Il congresso non ha portato ad alcun risultato, salvo quello di coalizzare tra loro le correnti di Delanoë e della Aubry, figlia di Jacques Delors. Dunque gli «elefanti» sono partiti alla caccia di Ségolène Royal, con la chiara intenzione di spazzarla via dal vertice socialista. Invece sembra che il risultato sia stato molto diverso dalle loro speranze: alle 0,30 di questa notte Ségolène Royal veniva data vincente col 53 per cento dei voti, ma la prudenza era d’obbligo perché la lotta è proseguita a colpi di polemiche e di stime contrastanti.
L’altroieri gli iscritti al partito hanno votato per eleggere il segretario e l’esito è stato il seguente: 43 per cento alla Royal, 34 per cento alla Aubry e 23 per cento ad Hamon. Subito quest’ultimo ha chiesto ai propri sostenitori di sostenere la Aubry al ballottaggio, svoltosi ieri sera tra le ore 17 e 22. Si è così ricostituito il vecchio fronte degli alti burocrati socialisti: dietro la Aubry c’erano tutti i principali esponenti storici del partito, decisi a rilanciare la vecchia linea del fronte con i comunisti pur di contrastare le ipotesi di centrosinistra avanzate dalla Royal (fautrice di un’intesa con i centristi di François Bayrou allo scopo di battere Nicolas Sarkozy alle prossime presidenziali, in calendario per il 2012).
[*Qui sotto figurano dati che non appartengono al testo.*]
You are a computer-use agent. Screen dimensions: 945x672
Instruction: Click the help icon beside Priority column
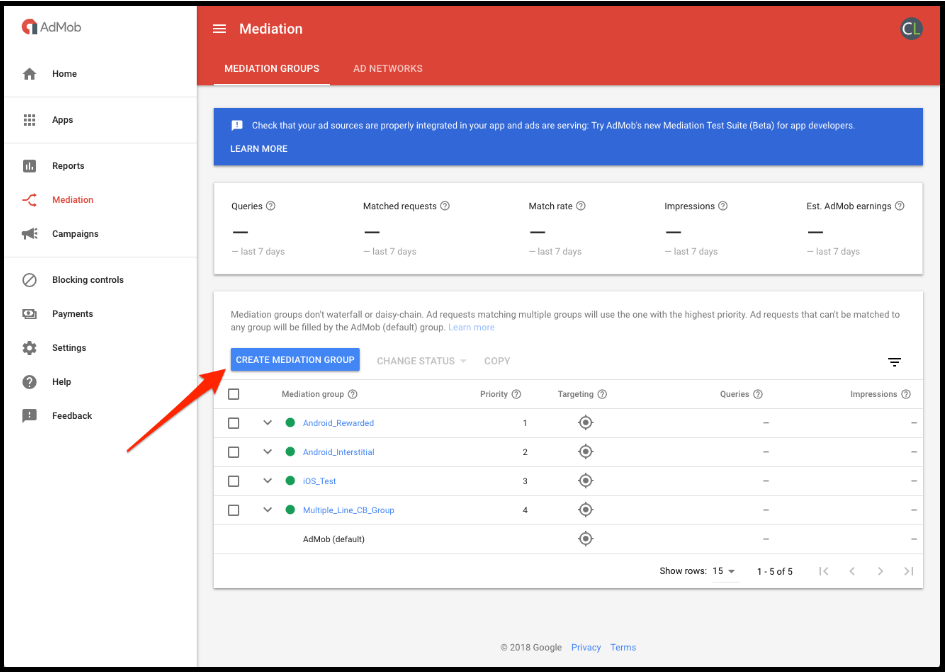pyautogui.click(x=516, y=394)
Anche stavolta la Royal potrebbe dunque creare la sorpresa, mettendo gli «elefanti» in grossissime difficoltà e assumendo la guida del partito con la sua équipe di giovani, che dicono di voler modernizzare la polverosa sinistra transalpina. Tra quei giovani c’è Manuel Valls, socialista francese di origini catalane (è nato 46 anni fa a Barcellona), che come sindaco della città di Evry, nella regione parigina, si è mostrato abile e deciso. Quando lo scorso anno Sarkozy è entrato all’Eliseo, ha offerto ad alcuni esponenti socialisti di entrare al governo. Bernard Kouchner ha accettato il dicastero degli Esteri. Valls è andato all’Eliseo a parlare con Sarkozy, ma gli ha detto di non essere disposto a uscire dal proprio partito. Adesso Valls è il braccio destro di Ségolène Royal.
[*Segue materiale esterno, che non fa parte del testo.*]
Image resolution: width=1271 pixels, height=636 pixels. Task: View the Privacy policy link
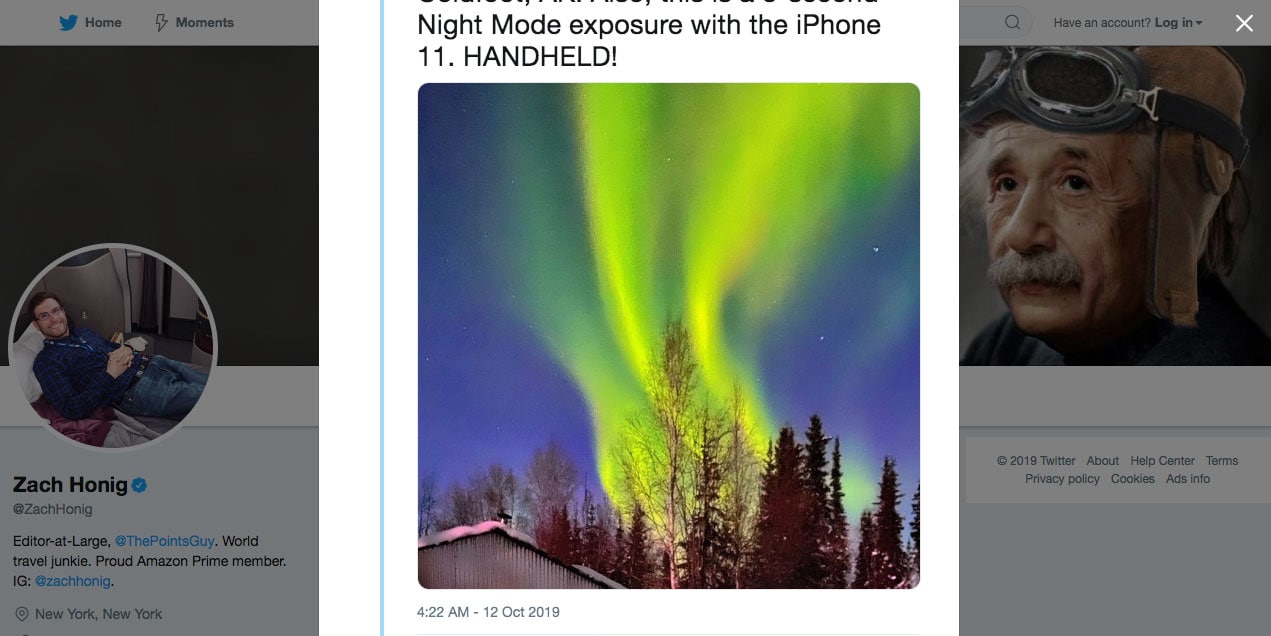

Per la Aubry l’eventuale sconfitta è una clamorosa umiliazione personale. L’ex ministra del Lavoro del governo Jospin, autrice della legge sulle 35 ore, sembra proprio non essere riuscita a spuntarla pur disponendo sulla carta di condizioni a lei molto favorevoli. Oggi potrebbero comunque esplodere polemiche e potrebbero esserci richieste di ricontare le schede.